Imperial Ecologies: Detoxing from Colonial Sciences and Practices
Written by Beatrice Falcucci, Juan de la Cierva fellow in History at Pompeu Fabra University in Barcelona and fellow at the Centre for the Study of Cultural Memory (SAS) | 26 Feb 202
In the pioneering volume of 1990 titled Imperialism and the Natural World historian John MacKenzie edited a series of essays that highlight various aspects of the close relationship between science, nature, and colonialism. In the Introduction to the volume MacKenzie also points out that disciplines such as “economic botany” actually originated from the collection of botanical specimens in the British colonies of North America and the West Indies. These disciplines, then known as “colonial sciences,” are to be considered collectively as part of a coordinated and coherent colonial project. Among the many intriguing contributions, Deepak Kumar's work investigates the founding of the Geological Society of London in 1807. Within the year following its establishment, the society mobilized its members and resources for a geological survey in Raniganj, India, with the aim of exploring the possibilities of exploiting coal from the local mines. Kumar emphasizes the often-underestimated role of geological research in colonial expansion and its fundamental contribution to the acquisition of raw materials and the development of new technologies. More recently, Kathryn Yusoff (2019) has examined how the grammar of geology is foundational to establishing extractive economies under colonialism and slavery.

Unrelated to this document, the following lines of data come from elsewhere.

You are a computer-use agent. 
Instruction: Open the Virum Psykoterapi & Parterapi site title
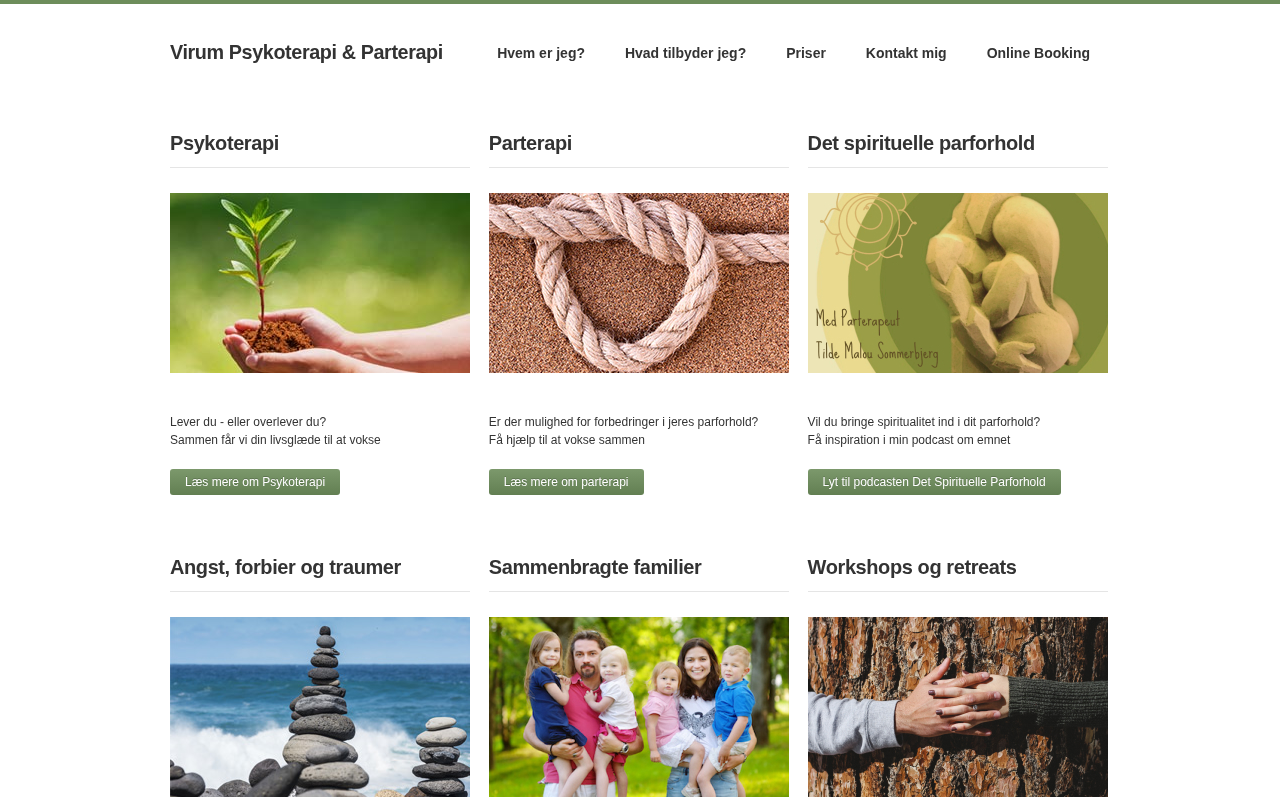point(306,52)
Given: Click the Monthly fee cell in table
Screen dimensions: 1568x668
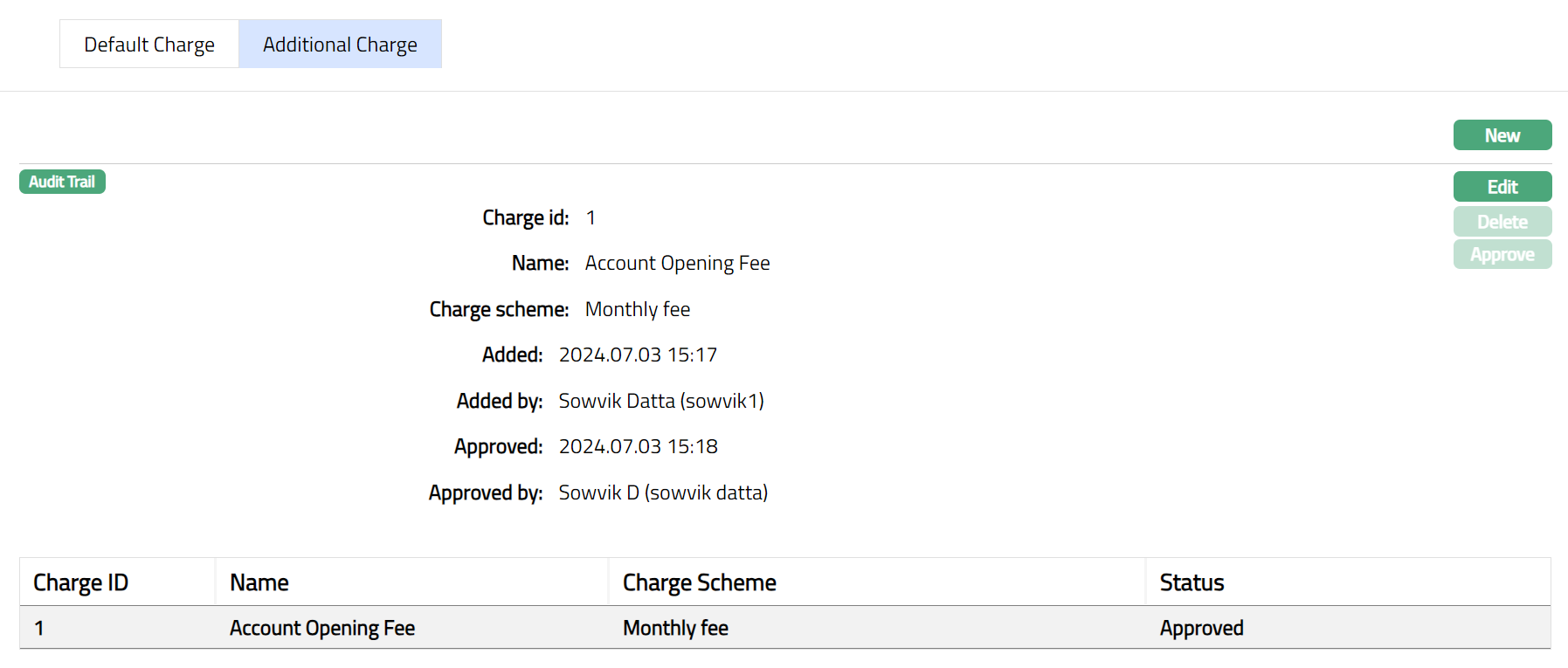Looking at the screenshot, I should pyautogui.click(x=675, y=628).

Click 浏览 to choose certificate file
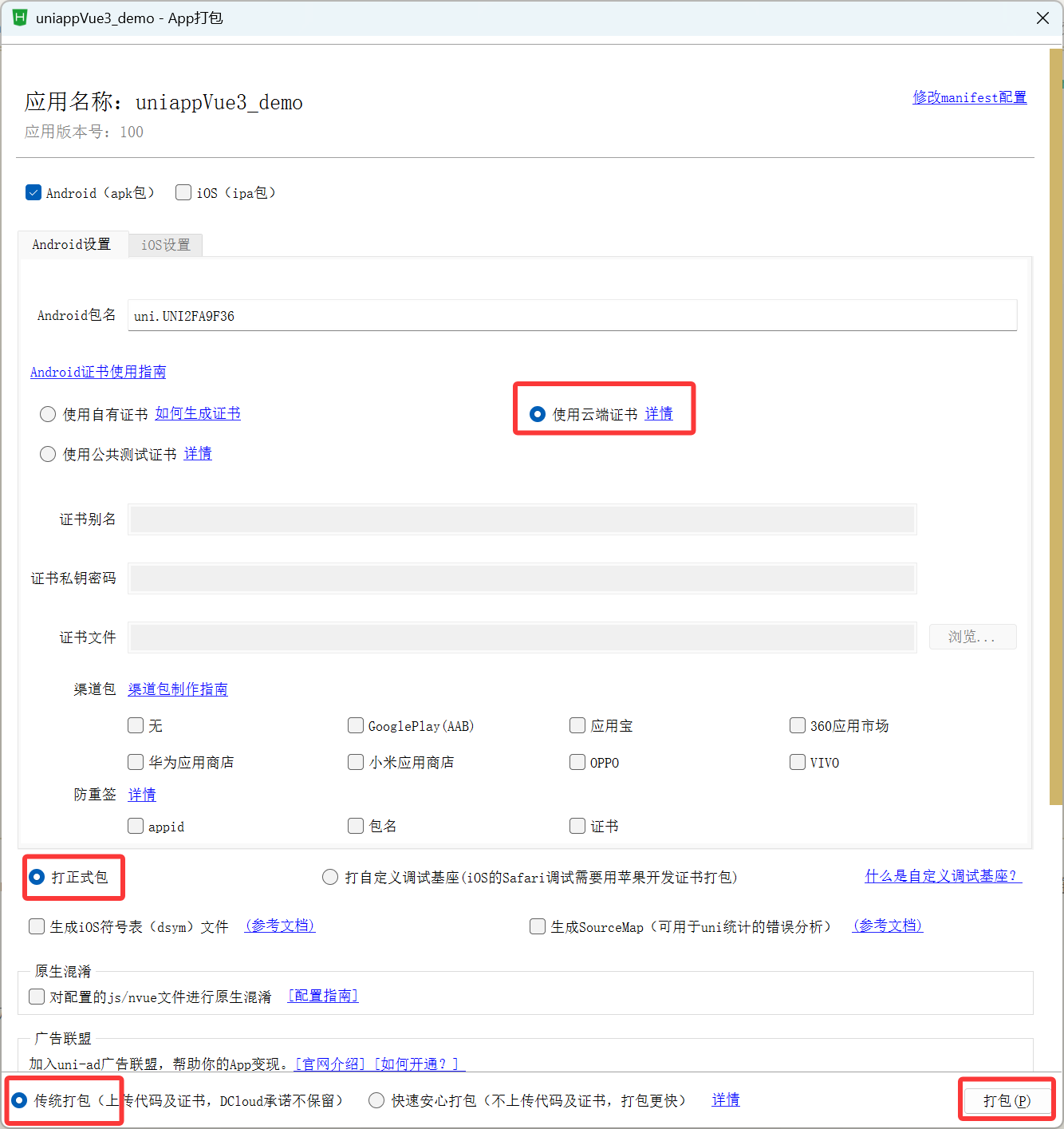pos(972,636)
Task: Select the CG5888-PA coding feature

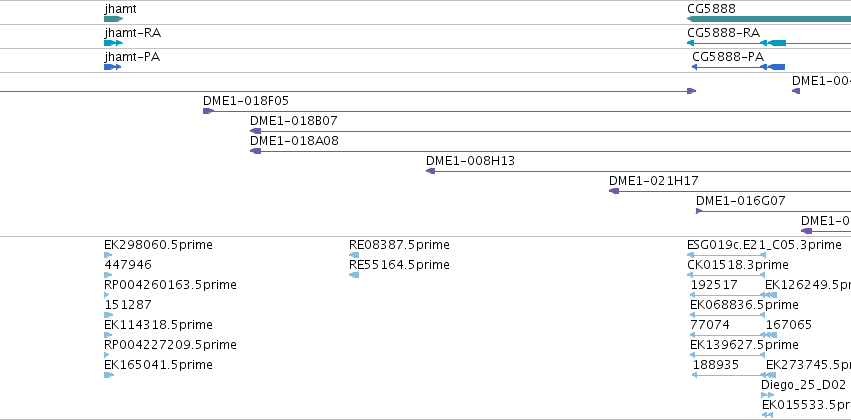Action: [738, 67]
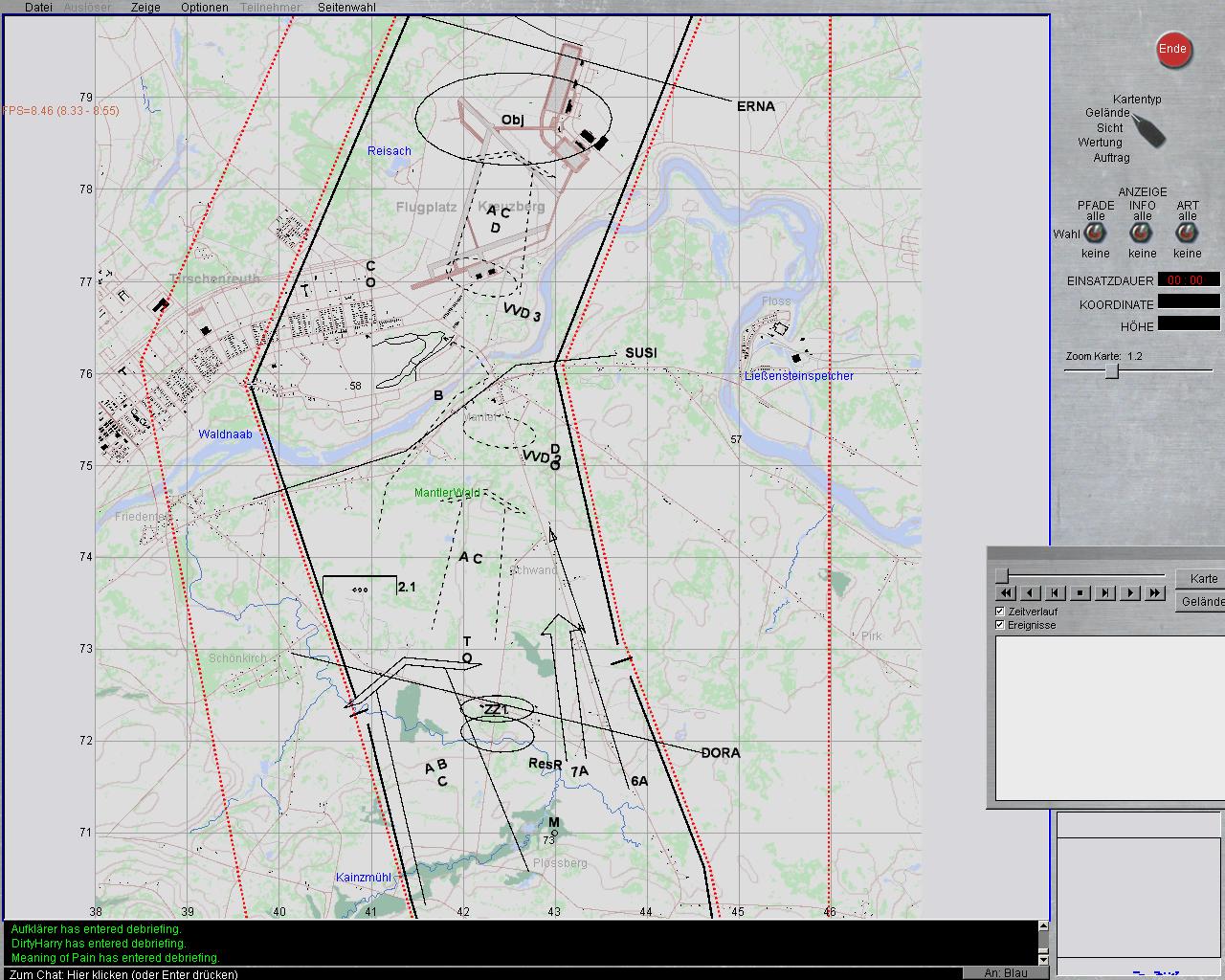Stop the replay with the stop button
Image resolution: width=1225 pixels, height=980 pixels.
1080,593
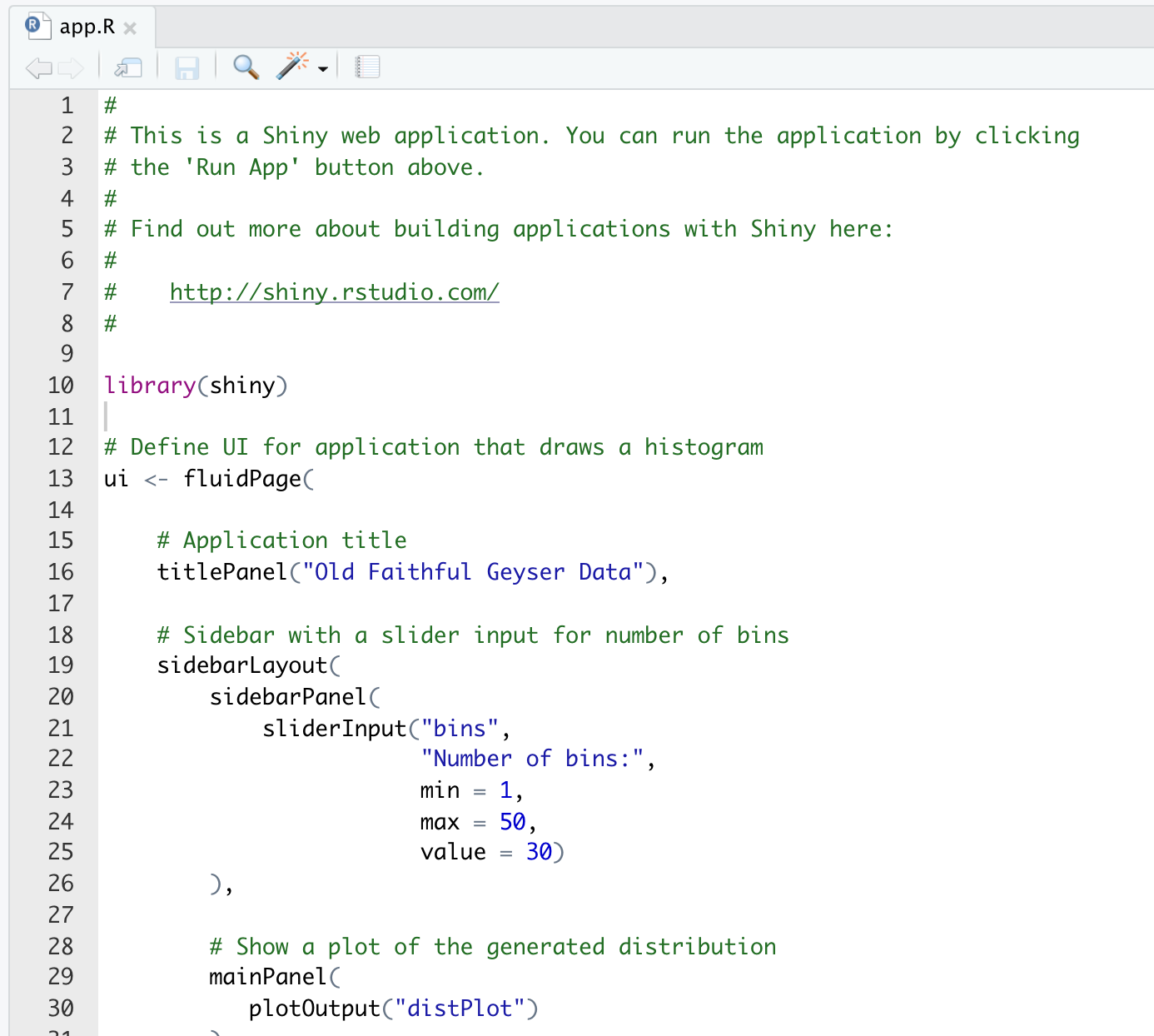Close the app.R tab
This screenshot has width=1154, height=1036.
(x=130, y=28)
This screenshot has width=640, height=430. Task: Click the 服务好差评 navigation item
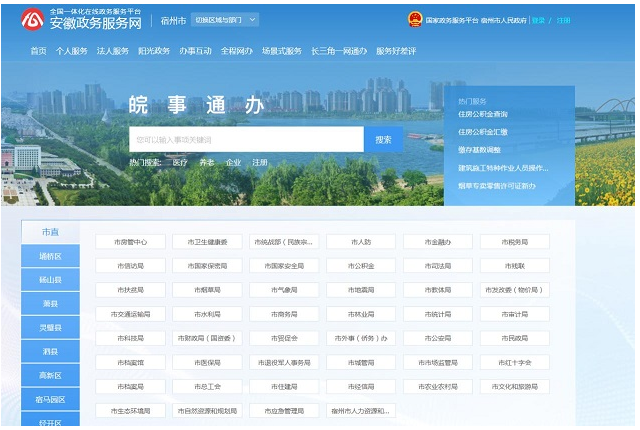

Amiria Henare (2005) observed that while the eighteenth-century exploratory voyages focused on space, the nineteenth century, in colonial spaces, juxtaposed geological and archaeological research. This was not only through specially designed scientific missions but also incidentally through excavations aimed, for example, at the construction of railways. In this light, mineralogical artefacts from the imperial space preserved in European museums gain new interest and significance, revealing close ties to the colonial history of major powers, the global and globalized capitalist economy, and the environmental exploitation of occupied territories. These natural specimens serve as evidence, on one hand of an “encyclopaedic obsession,” a need to take possession of entire foreign worlds (including their flora, fauna, and land) that, with due differences, unified all colonial powers through the centuries. On the other hand, they attest to the need to showcase the wealth of the colonies, encouraging investments, the transfer of settlers, and the use of raw materials from one's own colonies rather than others' (a circumstance peculiar, for example, of fascist Italy's autarkic policy).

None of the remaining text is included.